Whole thing was unseen tasks. All fairly standard. Some surprises – no data. Turns out that that is because the school doesn’t actually have any data, having not decided how to assess yet (yikes!!). And a teaching task. No warning of what it will be, what subject, what year group. Just a ‘Come with me’ walk and dropped into a classroom and told to teach. Some people just took over the already running lesson. I had to take over registration. Children were just sitting looking at me. Children were also WELL below National expectations which just added to the confusion. Quite tough.

No feedback from the job – can ring in a couple of weeks.
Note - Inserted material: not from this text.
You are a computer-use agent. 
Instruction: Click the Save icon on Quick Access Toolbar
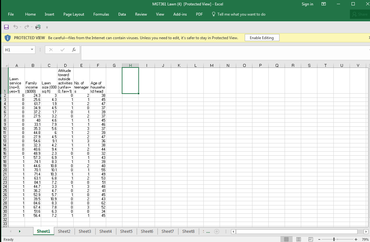coord(6,27)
They obviously have their reasons so it will be interesting to hear.

For now, more time with my family 🙂

Break until next Monday, enjoy this time, and then crack on with looking again.

Week 2

A week on…what’s happened? This is the week which I should have had first. A bit more relaxing. Also a birthday weekend!!

My project is well underway – it is basically a piece of fiction. I’ve always wanted to write a book. So that is exactly what I’m doing. Who knows where it will go? The likely hood of it going anywhere are extremely slim so I will obviously be pushing for work elsewhere too. I will call this Project Purple! I have spent a lot of time on this.
I have also tried to push this blog. I don’t know where the blog will end up. Possibly just my own thoughts – but it will be nice to have a record of this time. I keep thinking about how lucky I am. Not many people have this chance to have the time off. Not without having a baby! So I am still trying to appreciate it. (Having said that, if you are reading this I would love it if you could share it with your friends!)

I have had an email inviting me to an interview next week. It is (hopefully!) a two day interview. For a Deputy Headteacher position. If day one goes well, you are invited back for day two. I’m extremely nervous about it. Can’t stop worrying. There is a range of activities including the usual such as school council, learning walk, in-tray task but also something which is a bit unusual to me – I will be observed teaching a lesson. But they will only tell me about it before I do it to see if I can think on my feet!

Saturday was my birthday. It was a great day. However, feels like a waste of a weekend birthday given that I’m not working anyway!! It was an amazing time. Friday we went to Whitby – best town in Britain? Found the place we wanted to live – Sandsend, just about a mile up the coast. A fantastic little village.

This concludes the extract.